2019 Create Change Artist-in-Residence | 2020 Creative Action Fund Awardee | 2021 Creative Action Fund Awardee

Artist Bio
Philippine-born Jevijoe is a project-based artist whose work ranges from painting and performance to installation and community engagement. Drawing from his experience as a working-class immigrant of color, his practice connects to the notion of labor, migration, and visibility of people of color.

Jevijoe earned his MFA from San Francisco Art Institute in 2015 and has participated in international exhibitions/ projects including Flux Residency at AroS Museum, Denmark (2018), S.T.E.P. at Queens Museum, NY (2018), Agency of Unrealized Projects by e-flux (2011), Thirteen Artists Awards at Cultural Center of the Philippines (2006). His work was featured in Brooklyn Rail’s Architectures of Blue: Race, Representation, and Black and Brown Abstraction in October 2017. Jevijoe is a member of Museum Union Art Workers, District Council- 37 Local 1503 and lives and works in New York City.

Artist-in-Residence Project Description
The Tunnel Mobile Karaoke celebrates the abundance of labor and diversity by honoring working-class immigrants of color, will orchestrate a series of karaoke-style musical events perform in bridge tunnels of East Harlem. In this project, tunnels will be activated as transient sanctuary spaces for immigrants of color by encouraging them to sing songs in their ‘mother tongue”. The series of karaoke events will also serve as an archive of shared experiences and struggle by working-class immigrants of color who are hard-working individuals and providers of their families both here in the United States and their countries of origin.

What place in your neighborhood is personally meaningful to you and why?
I find tunnels very historically and symbolically meaningful.

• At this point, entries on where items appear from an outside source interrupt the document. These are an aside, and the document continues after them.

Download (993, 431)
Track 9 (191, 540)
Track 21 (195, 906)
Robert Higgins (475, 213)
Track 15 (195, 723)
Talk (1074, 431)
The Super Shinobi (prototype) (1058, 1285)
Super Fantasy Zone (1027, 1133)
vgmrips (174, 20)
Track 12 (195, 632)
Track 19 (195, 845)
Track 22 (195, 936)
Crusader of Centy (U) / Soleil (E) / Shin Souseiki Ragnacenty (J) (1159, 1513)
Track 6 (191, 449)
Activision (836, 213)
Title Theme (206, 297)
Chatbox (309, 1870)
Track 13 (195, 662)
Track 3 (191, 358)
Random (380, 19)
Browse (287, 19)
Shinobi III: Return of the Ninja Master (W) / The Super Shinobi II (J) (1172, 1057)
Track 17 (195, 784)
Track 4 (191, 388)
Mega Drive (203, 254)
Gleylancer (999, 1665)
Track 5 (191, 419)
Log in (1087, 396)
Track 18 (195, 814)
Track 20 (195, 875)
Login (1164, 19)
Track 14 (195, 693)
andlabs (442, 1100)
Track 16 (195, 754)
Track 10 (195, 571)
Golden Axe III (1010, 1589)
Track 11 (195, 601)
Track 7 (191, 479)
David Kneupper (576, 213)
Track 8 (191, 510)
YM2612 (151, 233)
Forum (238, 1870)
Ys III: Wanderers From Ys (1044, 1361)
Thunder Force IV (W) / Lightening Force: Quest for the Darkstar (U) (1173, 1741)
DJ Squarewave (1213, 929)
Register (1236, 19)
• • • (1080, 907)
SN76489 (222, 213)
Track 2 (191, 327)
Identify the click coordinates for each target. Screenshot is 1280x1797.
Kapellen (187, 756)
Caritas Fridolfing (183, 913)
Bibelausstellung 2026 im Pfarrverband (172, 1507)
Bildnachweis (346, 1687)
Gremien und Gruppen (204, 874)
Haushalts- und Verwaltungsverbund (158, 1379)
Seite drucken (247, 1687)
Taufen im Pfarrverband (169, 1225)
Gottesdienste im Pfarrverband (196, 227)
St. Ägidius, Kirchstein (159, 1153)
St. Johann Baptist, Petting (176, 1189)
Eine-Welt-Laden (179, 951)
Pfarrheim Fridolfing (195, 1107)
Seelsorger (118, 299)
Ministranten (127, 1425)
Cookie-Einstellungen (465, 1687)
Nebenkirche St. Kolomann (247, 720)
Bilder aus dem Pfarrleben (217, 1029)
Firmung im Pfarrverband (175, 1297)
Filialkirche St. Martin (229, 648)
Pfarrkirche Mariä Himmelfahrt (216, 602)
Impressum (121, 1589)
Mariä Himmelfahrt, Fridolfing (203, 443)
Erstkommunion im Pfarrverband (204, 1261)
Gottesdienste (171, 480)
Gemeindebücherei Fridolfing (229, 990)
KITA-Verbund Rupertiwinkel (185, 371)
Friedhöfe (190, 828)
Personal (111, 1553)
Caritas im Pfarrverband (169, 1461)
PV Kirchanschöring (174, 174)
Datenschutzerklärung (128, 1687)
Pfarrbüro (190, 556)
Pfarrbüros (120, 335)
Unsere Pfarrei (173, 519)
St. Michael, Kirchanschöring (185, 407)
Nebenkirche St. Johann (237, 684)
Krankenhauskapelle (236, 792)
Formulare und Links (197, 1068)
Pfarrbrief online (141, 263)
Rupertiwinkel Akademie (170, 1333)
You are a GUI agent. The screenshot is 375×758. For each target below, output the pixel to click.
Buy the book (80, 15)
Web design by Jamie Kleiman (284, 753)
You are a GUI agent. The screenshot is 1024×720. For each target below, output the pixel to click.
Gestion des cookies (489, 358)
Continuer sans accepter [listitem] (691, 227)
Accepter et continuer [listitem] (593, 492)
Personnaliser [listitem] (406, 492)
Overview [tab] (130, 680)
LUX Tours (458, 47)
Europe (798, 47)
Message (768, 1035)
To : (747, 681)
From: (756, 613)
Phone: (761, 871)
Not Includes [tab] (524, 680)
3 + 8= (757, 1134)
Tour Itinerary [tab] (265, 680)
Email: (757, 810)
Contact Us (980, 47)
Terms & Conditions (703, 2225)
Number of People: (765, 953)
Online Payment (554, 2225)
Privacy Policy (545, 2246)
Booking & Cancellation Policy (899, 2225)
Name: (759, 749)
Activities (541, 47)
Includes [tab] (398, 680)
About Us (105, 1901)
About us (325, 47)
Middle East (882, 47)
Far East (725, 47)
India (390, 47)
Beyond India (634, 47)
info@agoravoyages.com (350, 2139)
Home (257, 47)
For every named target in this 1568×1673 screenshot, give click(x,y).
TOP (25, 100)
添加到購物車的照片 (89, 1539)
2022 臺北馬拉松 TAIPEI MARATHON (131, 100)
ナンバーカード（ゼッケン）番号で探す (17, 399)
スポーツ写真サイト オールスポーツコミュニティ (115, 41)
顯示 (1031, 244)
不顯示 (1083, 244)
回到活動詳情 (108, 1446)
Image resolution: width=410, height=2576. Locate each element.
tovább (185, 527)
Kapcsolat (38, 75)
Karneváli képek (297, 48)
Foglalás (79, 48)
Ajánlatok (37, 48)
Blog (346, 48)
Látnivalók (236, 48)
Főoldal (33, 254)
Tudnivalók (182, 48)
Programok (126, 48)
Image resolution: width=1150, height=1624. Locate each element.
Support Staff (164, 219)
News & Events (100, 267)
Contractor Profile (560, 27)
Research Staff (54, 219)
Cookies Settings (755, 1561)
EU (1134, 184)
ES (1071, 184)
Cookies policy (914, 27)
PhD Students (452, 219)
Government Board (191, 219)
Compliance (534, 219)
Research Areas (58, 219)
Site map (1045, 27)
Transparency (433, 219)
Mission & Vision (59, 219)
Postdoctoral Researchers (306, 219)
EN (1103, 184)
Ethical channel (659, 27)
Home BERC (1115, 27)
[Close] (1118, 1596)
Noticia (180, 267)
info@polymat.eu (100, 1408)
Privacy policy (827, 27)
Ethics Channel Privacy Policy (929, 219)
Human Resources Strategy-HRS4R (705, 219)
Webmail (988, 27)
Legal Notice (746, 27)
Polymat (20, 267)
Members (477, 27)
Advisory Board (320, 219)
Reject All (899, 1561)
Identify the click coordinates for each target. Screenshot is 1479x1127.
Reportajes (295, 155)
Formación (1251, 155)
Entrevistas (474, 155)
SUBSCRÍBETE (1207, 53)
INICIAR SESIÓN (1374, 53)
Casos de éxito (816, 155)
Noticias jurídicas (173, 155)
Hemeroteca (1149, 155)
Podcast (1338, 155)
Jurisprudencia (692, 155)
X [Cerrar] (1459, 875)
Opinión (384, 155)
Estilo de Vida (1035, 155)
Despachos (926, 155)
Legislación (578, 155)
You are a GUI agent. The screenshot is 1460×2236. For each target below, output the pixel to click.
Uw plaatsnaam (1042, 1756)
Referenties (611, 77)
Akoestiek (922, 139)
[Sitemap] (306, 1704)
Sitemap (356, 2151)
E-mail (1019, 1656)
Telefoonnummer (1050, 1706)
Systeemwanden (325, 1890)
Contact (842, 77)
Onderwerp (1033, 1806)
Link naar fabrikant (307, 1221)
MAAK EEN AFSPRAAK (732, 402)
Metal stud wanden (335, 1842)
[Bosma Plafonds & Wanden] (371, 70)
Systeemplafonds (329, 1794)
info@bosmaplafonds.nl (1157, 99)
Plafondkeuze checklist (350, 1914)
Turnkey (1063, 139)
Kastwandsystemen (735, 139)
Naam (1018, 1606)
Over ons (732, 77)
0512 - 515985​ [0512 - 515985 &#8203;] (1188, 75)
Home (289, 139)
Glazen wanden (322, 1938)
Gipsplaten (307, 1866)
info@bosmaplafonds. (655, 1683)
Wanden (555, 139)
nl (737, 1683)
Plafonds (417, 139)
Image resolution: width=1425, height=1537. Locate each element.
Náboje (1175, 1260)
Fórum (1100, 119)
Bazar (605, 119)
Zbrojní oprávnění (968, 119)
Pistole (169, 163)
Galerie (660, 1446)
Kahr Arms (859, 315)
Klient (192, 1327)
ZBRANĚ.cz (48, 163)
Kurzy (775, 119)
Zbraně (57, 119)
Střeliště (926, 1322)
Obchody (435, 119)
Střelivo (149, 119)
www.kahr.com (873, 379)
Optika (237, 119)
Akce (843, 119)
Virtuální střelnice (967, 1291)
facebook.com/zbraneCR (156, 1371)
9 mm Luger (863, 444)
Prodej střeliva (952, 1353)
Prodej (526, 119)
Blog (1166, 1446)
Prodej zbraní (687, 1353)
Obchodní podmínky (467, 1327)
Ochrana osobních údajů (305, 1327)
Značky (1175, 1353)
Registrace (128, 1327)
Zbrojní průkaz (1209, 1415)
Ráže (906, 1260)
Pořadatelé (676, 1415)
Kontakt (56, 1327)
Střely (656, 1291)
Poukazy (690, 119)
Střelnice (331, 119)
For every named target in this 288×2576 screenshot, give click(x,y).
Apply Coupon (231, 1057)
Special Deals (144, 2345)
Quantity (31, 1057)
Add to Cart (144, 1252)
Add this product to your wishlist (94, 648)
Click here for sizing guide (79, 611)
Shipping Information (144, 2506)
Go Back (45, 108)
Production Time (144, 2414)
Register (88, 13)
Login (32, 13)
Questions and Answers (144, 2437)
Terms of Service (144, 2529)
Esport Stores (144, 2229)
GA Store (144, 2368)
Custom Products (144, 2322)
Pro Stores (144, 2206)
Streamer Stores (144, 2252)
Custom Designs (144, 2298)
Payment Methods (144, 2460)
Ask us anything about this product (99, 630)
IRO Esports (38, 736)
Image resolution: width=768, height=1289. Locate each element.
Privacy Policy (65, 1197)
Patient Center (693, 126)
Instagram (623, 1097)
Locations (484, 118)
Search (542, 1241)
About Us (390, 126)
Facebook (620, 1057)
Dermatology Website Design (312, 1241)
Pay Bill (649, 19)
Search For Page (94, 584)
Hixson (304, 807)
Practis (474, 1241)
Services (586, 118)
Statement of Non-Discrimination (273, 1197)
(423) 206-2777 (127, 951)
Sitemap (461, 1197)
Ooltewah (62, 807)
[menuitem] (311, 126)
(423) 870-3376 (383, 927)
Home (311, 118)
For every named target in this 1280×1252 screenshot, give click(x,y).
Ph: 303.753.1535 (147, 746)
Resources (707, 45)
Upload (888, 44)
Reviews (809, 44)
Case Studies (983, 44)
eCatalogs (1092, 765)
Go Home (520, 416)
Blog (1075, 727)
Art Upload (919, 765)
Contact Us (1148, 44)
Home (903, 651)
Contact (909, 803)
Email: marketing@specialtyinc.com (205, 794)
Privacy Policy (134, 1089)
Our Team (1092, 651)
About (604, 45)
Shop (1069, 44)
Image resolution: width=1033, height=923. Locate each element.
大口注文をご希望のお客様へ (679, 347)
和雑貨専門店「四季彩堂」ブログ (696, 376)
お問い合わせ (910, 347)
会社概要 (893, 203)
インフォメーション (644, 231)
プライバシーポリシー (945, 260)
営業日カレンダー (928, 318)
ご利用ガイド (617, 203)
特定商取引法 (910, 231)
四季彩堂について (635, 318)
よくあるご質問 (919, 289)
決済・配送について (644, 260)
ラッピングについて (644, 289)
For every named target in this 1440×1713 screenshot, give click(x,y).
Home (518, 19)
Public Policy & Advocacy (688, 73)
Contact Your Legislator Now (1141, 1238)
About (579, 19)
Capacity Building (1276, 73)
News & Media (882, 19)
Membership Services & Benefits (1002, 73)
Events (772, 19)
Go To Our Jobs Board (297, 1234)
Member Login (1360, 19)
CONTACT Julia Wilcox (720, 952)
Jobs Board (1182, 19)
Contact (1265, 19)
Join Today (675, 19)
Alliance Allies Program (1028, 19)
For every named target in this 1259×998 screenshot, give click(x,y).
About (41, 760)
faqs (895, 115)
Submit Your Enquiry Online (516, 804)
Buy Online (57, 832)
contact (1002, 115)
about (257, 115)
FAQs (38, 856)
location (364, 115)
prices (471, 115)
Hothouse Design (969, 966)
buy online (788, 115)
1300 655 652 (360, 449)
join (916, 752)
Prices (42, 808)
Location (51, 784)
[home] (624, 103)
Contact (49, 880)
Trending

A tunnel signifies hope and entering a new stage of life. My Tunnel Mobile Karaoke is inspired from the tunnels at Park Avenue and 105th st. in East Harlem where Joe Bataan used to rehearse/ sing and called them “echo chambers”.

2020 Creative Action Fund | Social Distan-Sing!

2021 Creative Action Fund |Bahay Kubo painting project

Bahay Kubo painting project is a series of paintings about the little known history of the stilt houses built by Manila men in Saint Malo, Louisiana in 1763, also known as the first Asian American settlement in the United States. Saint Malo is a significant place for freed persons of color because it was named after Jean Saint Malo, a leader of a group of runaway plantation enslaved known as Maroons in Spanish Louisiana. This project is in line with the celebration of Filipino American History Month to amplify the Filipinx history through the medium of painting.